Background: The BoneXpert method for automated determination of bone age from hand X-rays is based on machine learning, so it lends itself naturally to be improved by adding more training data and using better learning algorithms. Currently, version 2 is running in 145 hospitals across Europe, and a new version 3 is rolled out in 2019.
Objective and Hypotheses: The aim was to validate version 3 against manual ratings in retrospective studies, for which the performance of the previous version of BoneXpert has already been published.

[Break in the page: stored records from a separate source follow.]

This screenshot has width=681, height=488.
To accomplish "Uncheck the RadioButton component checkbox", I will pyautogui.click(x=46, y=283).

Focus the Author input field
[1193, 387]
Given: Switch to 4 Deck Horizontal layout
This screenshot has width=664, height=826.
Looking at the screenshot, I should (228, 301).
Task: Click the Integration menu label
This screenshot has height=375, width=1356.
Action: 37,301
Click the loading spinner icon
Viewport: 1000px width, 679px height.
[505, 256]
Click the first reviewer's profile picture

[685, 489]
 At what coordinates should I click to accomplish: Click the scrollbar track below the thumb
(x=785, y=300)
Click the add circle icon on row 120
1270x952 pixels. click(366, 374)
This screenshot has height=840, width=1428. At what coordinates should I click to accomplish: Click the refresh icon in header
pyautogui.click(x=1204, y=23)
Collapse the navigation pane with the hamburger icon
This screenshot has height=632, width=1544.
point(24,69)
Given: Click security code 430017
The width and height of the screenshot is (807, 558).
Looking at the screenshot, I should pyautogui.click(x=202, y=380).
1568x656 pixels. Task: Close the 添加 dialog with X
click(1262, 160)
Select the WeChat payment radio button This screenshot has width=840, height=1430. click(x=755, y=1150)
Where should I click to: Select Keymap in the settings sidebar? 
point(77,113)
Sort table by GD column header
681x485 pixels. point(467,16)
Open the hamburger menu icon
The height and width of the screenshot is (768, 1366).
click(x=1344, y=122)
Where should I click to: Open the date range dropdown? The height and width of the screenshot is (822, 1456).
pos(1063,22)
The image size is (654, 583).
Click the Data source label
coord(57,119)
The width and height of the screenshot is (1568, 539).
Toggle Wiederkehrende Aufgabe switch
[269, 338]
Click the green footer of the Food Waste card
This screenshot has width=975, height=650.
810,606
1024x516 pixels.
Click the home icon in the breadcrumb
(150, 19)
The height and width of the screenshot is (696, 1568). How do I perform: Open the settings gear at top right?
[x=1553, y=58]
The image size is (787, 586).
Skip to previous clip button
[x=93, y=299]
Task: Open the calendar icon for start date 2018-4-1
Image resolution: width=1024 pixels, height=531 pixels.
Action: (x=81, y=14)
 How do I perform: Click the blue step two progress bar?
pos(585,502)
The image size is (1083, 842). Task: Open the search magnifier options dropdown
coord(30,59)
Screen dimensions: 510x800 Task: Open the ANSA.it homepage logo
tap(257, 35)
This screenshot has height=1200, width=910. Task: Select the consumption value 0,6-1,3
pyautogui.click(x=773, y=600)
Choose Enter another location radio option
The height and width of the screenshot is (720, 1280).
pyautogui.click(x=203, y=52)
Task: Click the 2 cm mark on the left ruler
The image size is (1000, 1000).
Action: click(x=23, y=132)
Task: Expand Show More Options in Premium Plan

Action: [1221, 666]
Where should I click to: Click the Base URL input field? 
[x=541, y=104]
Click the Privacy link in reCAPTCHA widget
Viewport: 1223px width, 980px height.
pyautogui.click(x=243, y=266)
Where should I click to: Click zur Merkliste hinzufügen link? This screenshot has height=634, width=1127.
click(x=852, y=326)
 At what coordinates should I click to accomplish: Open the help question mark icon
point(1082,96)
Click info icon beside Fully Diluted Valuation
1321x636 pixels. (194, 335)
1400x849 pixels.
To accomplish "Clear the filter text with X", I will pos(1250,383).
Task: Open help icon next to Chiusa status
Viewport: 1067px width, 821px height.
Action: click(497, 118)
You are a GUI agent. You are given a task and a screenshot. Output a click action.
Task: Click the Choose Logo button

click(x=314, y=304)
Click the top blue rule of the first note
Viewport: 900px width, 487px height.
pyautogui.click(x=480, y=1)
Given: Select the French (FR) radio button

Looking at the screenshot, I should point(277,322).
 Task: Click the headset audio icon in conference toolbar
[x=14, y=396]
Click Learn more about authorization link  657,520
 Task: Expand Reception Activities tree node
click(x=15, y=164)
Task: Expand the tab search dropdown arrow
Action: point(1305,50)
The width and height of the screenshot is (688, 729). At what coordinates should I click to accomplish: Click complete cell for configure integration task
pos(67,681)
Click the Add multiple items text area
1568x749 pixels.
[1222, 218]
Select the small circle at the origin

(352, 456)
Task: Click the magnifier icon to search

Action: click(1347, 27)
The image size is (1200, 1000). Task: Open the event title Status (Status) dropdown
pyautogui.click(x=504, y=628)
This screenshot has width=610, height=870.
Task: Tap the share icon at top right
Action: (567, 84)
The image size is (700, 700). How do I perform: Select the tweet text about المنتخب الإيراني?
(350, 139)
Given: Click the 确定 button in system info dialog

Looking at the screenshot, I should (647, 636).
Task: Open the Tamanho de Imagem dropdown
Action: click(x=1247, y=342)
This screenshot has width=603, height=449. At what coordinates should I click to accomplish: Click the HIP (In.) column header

Method: The training set included 14036 public images from the 2017 RSNA Bone Age Challenge, 1642 images of normal Dutch and Californian children, and three studies from Tubingen collected 1976-2006: 6743 images of short stature (GHD, TS, Silver-Russell Syndrome, idiopathic short stature etc), 775 images of CAH, and 732 images of PP. The learning algorithm included more accurate and robust localisation of the bones, an extension of the bone age range down to new-borns, and adding of carpals and finger 2 and 4. We report the results as the cross-validated root mean square errors (RMSE) of the method relative to the original manual rating.
Results: The RMSE in short stature improved from 0.74 years for the current version to 0.64 years for version 3. For CAH, the RMSE improved from 0.67 to 0.57 years and for PP from 0.68 to 0.60 years. The overall improvement was from 0.72 to 0.63 years.
Conclusion: The accuracy of automated bone age rating is now so good, that the observed error relative to a single manual rating is dominated by the uncertainty of the manual rating. The standard deviation of manual ratings, when repeated by different observers, is 0.52-0.64 years in clinical routine, and the Tubingen raters are believed to lie at the lower end of this interval.
The observed RMSE thus tells more about the rater variability of the particular raters than uncertainty of the method. Therefore, we recommended that future validation studies compare the AI method to the average of three or more raters. This will reduce the error of the "reference", and at the same time allow an estimate of the interrater variability. In the RSNA Challenge, a test set of 200 images was rated by six raters, and the new version obtains an RMSE of 0.45 years against the average. Automated bone age rating is now clearly better than a single manual rating.